**INSTRUCTIONS FOR THE TASK:**
Copy the records word for word, starting with the line containing "Click the Coefficient column header" and continuing through the end of the records.
== TASK INPUTS
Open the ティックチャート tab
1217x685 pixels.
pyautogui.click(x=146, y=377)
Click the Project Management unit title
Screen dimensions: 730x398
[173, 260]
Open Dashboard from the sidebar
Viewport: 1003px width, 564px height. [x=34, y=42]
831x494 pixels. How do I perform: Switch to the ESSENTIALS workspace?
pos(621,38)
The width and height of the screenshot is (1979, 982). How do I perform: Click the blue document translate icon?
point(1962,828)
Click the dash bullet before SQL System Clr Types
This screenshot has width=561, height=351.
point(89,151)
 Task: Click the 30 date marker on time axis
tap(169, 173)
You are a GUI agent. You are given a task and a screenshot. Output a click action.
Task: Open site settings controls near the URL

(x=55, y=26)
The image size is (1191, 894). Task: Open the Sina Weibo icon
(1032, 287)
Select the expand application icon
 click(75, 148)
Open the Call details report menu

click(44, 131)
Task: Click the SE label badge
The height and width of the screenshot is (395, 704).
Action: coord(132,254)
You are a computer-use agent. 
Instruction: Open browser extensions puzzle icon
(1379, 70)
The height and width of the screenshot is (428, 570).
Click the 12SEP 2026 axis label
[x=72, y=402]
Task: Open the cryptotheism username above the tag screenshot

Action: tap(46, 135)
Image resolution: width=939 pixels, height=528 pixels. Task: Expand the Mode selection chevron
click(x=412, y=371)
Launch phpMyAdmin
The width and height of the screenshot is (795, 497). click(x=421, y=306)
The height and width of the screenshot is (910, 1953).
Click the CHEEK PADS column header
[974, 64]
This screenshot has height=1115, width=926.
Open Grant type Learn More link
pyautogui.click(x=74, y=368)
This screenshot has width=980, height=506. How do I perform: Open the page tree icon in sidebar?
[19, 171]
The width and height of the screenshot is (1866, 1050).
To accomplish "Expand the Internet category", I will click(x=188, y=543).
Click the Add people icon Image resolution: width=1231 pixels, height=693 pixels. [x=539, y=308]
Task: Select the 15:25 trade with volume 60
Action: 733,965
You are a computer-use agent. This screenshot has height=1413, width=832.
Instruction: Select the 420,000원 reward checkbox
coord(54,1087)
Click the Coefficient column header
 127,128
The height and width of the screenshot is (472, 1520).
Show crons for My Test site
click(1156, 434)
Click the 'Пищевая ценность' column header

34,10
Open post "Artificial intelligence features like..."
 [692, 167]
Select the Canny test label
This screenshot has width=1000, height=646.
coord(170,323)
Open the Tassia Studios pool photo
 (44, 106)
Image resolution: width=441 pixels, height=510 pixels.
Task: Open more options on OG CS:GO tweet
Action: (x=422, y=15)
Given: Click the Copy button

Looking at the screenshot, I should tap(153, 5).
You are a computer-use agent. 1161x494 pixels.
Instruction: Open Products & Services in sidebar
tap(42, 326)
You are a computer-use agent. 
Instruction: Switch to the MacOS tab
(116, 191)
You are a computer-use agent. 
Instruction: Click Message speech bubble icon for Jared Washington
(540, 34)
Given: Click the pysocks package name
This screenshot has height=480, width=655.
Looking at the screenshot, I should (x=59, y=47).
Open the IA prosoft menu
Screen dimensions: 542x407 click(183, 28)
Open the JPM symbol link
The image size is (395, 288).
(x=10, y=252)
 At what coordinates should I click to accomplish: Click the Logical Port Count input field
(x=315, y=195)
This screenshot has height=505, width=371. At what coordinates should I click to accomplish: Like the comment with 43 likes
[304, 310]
====
**REPLY:**
Click the Coefficient column header
 127,128
The height and width of the screenshot is (472, 1520).
Show crons for My Test site
click(1156, 434)
Click the 'Пищевая ценность' column header

34,10
Open post "Artificial intelligence features like..."
 [692, 167]
Select the Canny test label
This screenshot has width=1000, height=646.
coord(170,323)
Open the Tassia Studios pool photo
 (44, 106)
Image resolution: width=441 pixels, height=510 pixels.
Task: Open more options on OG CS:GO tweet
Action: (x=422, y=15)
Given: Click the Copy button

Looking at the screenshot, I should tap(153, 5).
You are a computer-use agent. 1161x494 pixels.
Instruction: Open Products & Services in sidebar
tap(42, 326)
You are a computer-use agent. 
Instruction: Switch to the MacOS tab
(116, 191)
You are a computer-use agent. 
Instruction: Click Message speech bubble icon for Jared Washington
(540, 34)
Given: Click the pysocks package name
This screenshot has height=480, width=655.
Looking at the screenshot, I should (x=59, y=47).
Open the IA prosoft menu
Screen dimensions: 542x407 click(183, 28)
Open the JPM symbol link
The image size is (395, 288).
(x=10, y=252)
 At what coordinates should I click to accomplish: Click the Logical Port Count input field
(x=315, y=195)
This screenshot has height=505, width=371. At what coordinates should I click to accomplish: Like the comment with 43 likes
[304, 310]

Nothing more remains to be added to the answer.